________________ CM . . . . Volume XVI Number 36. . . .May 21, 2010


Watch This Space: Designing, Defending and Sharing Public Spaces.

Hadley Dyer. Illustrated by Marc Ngui.
Toronto, ON: Kids Can Press, 2010.
80 pp., hardcover, $19.95.
ISBN 978-1-55453-293-3.

Subject Headings:
Public spaces-Juvenile literature.
Public spaces-Social aspects-Juvenile literature.

Grades 8-12 / Ages 13-17.

Review by Caroline Higgins.

**** /4


It’s a common refrain – being a teen ain’t easy. We all have stories from our years in teenagedom of getting kicked out of malls or shushed in libraries; of being followed too closely by store security guards and targeted by secret shoppers; of finding refuge in parks and parking lots from untrusting adult eyes. In the city where I grew up, there are convenience stores that place a restriction of only two teens in the store at a time and by-laws prohibiting skateboarding on public property. It is the imbedded acceptance of these discriminating practices that author Hadley Dyer takes to task in Watch This Space.

    No doubt a useful resource for class units studying urban issues and design, the true value of Watch This Space, however, is providing an entrance for youth into public policy discussions surrounding public space. Supported by the bold illustrations and graphics of Marc Ngui, every page arrests the reader with historical and contemporary developments, case studies, and projects from cities around the world (though admittedly the majority of contemporary examples are supplied from North America, especially Dyer’s home base of Toronto).

     internal artThe text begins with defining the characteristics of public spaces, then touches on topics ranging from virtual spaces, Ephebiphobia (fear of youth), homelessness, and surveillance; and concludes with a challenge to young readers to “steal” existing strategies for defending everyone’s right to public space:

Remember, public space is yours. You have every right to get pissed off about sold space, ugly space, unused space and wasted space. But ownership comes with responsibility, and that means doing something when you see a problem.

     It is Dyer’s “fresh” language and attention to policies impacting the lives of teens that reveals the intended audience as older teenagers, though the majority of content is suitable for younger readers. And weighing in at 80 pages, Watch This Space doesn’t overwhelm the reader with facts and information. In fact, its short length and heavy use of graphics works to the advantage to anyone attempting to promote this book to today’s teenagers.

    One thing I especially appreciate about this book is it provides references to other resources. A reader’s interest in the rise of North American suburbs in piqued. Dyer refers readers to Jane Jocobs’s seminal work, Death and Life of Great American Cities. Another clever feature is an activity calling for readers to develop a design for a city green space using a wish list from the community.

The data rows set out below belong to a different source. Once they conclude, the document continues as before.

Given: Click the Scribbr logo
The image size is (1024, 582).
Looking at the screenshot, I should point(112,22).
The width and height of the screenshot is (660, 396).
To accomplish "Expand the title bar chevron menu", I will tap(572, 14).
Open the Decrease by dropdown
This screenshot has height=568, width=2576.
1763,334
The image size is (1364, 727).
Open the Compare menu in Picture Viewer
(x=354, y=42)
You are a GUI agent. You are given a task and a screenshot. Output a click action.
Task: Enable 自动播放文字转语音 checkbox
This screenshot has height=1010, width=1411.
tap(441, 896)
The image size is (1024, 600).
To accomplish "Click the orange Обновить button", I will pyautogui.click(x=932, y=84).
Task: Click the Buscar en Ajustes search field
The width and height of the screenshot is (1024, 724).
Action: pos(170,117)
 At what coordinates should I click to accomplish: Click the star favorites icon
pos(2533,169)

    It might sound disingenuous to say I wish Watch This Space had been published when I was still a teen. But as a civically-minded youth with a flair for social justice, I didn’t know what to do with this impulse except checkout books I didn’t quite understand on the lives of iconic political activists. My friends and I struggled to organize ourselves effectively to address the injustices we saw in our world. Dyer arms her young readers with good information, practical solutions and the responsibility to act now. The challenge to educators and librarians is getting Watch This Space into the hands of every engaged, civically-minded youth.

Highly Recommended.

Caroline Higgins is a Community Outreach Librarian for Calgary Public Library’s Saddletowne branch opening in 2011.